This is a discussion on Defining “Complications” in Spine Surgery: Neurosurgery and Orthopedic Spine Surgeons' Survey within the Education, Research and Spine Publications forums, part of the General Spine Discussion Forums category; Journal of Spinal Disorders & Techniques . Volume 23(8), December 2010, p 493–500 Defining “Complications” in Spine Surgery: Neurosurgery and ...

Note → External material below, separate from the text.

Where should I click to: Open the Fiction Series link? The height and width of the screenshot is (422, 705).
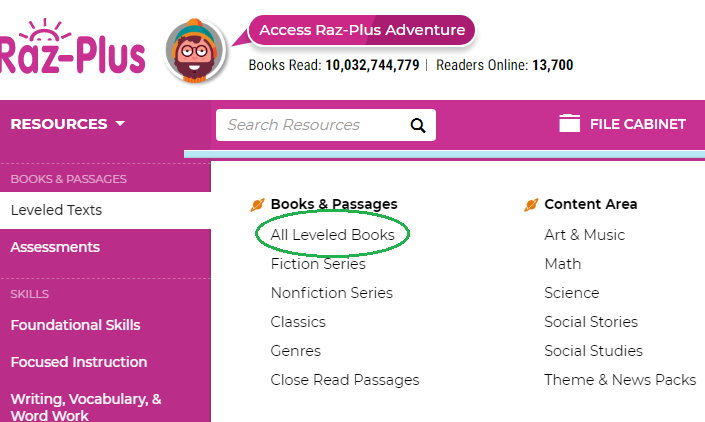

Journal of Spinal Disorders & Techniques. Volume 23(8), December 2010, p 493–500
Defining “Complications” in Spine Surgery: Neurosurgery and Orthopedic Spine Surgeons' Survey
Lebude, Bryan BA*; Yadla, Sanjay MD†; Albert, Todd MD‡; Anderson, David G. MD‡; Harrop, James S. MD†; Hilibrand, Alan MD‡; Maltenfort, Mitchel PhD†; Sharan, Ashwini MD†; Vaccaro, Alexander R. MD, PhD‡; Ratliff, John K. MD†. Author Information: *Jefferson Medical College; Departments of †Neurosurgery; ‡Orthopedic Surgery, Thomas Jefferson University, Philadelphia, PA. © 2010 Lippincott Williams & Wilkins, Inc.
Study Design: Survey of neurosurgical and orthopedic spine surgeons.
Objective: To define the “complications of spinal surgery,” we surveyed a large group of practicing spine surgeons to establish a preliminary definition of perioperative complications.
Summary of Background Data: Although the risk of complications following spinal procedures plays an important role in determining the appropriateness of surgical intervention, there is little consensus among spine surgeons regarding the definition of complications in spine surgery. The relevance of medical complications is also not clearly defined.
Methods: We surveyed a cohort of practicing spine surgeons via email and a commercially maintained website. Surgeons were presented with various complication scenarios, and asked to assess the presence or absence of a complication, as well as complication severity, with responses limited to “major complication” and “minor complication/adverse event.”
Results: The survey was sent to approximately 2000 practicing surgeons; complete responses were received from 229, giving a response rate of 11.4%. Orthopedic surgeons comprised the majority of respondents (73%); most surgeons reported being in practice for greater than 5 years (83%). Greater than 75% of surgeons agreed on complication presence or absence in 10 of 11 scenarios assessed (91%, P<0.05). Consensus (>=70% agreement, P<0.05) as to type of complication was found in 7 of 11 scenarios presented (64%). Events deemed major complications involved either severe medical adverse events with permanent sequela or events requiring return to the operating room. Surgeons consistently considered medical adverse events, whether or not directly related to surgery, relevant to complication assessment.
Conclusions: We present a practical binary definition of complications in spine surgery based upon a survey of over 200 practicing spine surgeons. Further work is required in critically assessing spine surgery complications.